[MATERIAL PROVIDED Boundary: Start]

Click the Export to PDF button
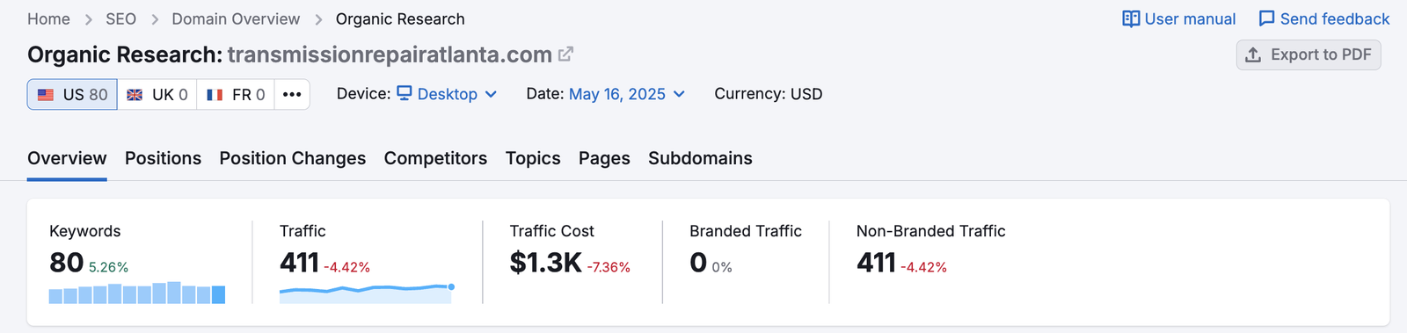Screen dimensions: 1407x333 pos(1309,54)
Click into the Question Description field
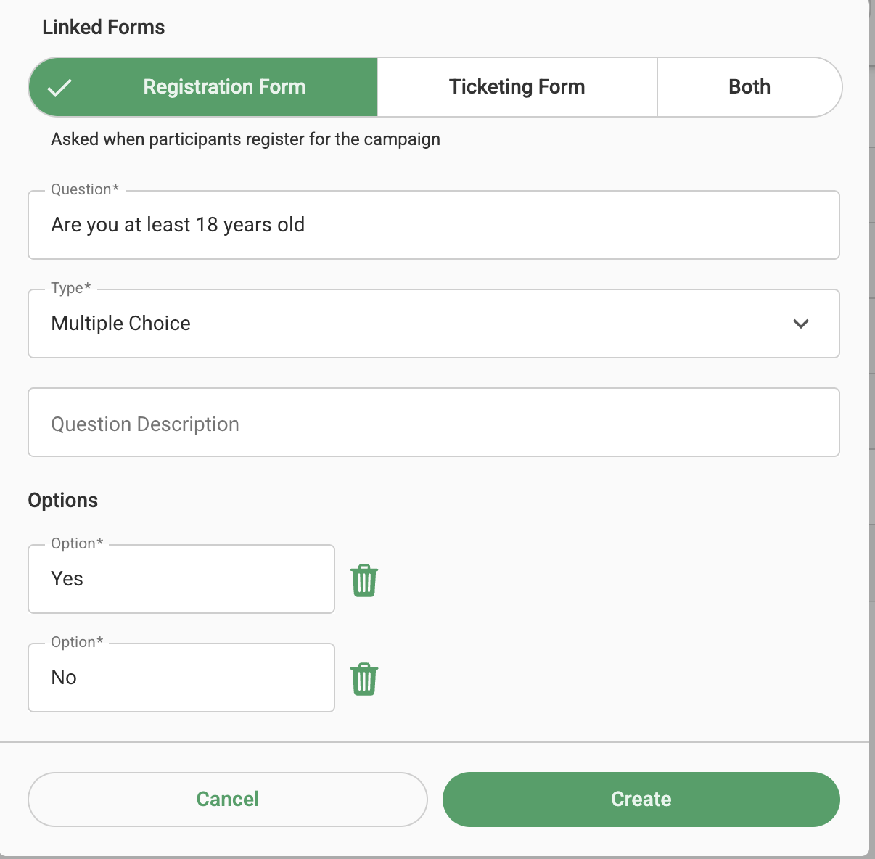Screen dimensions: 875x859 tap(434, 422)
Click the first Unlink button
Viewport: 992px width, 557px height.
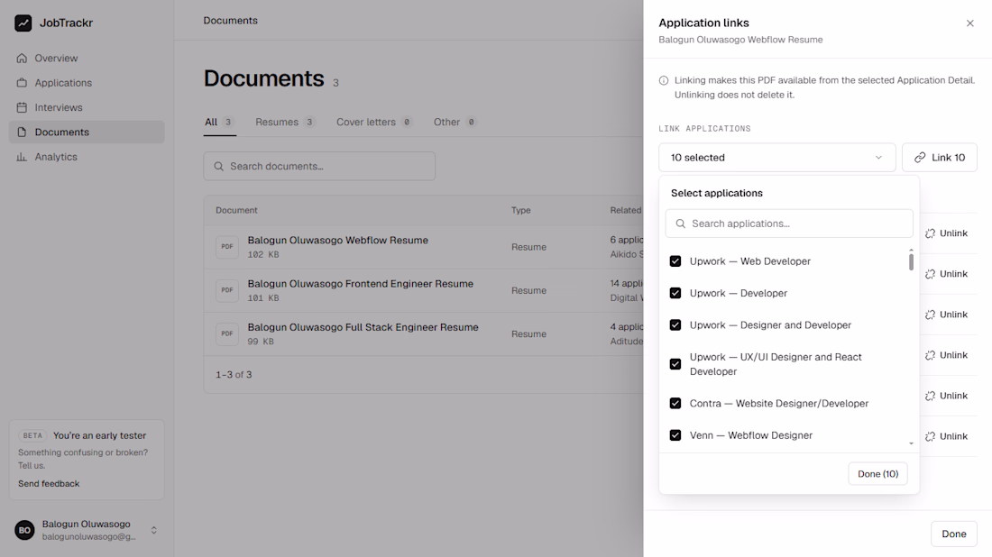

[MATERIAL PROVIDED Boundary: End]

From the first line to the last, retype the data above exactly, but not its images.

Click the Export to PDF button
Screen dimensions: 1407x333 pos(1309,54)
Click into the Question Description field
Screen dimensions: 875x859 tap(434, 422)
Click the first Unlink button
Viewport: 992px width, 557px height.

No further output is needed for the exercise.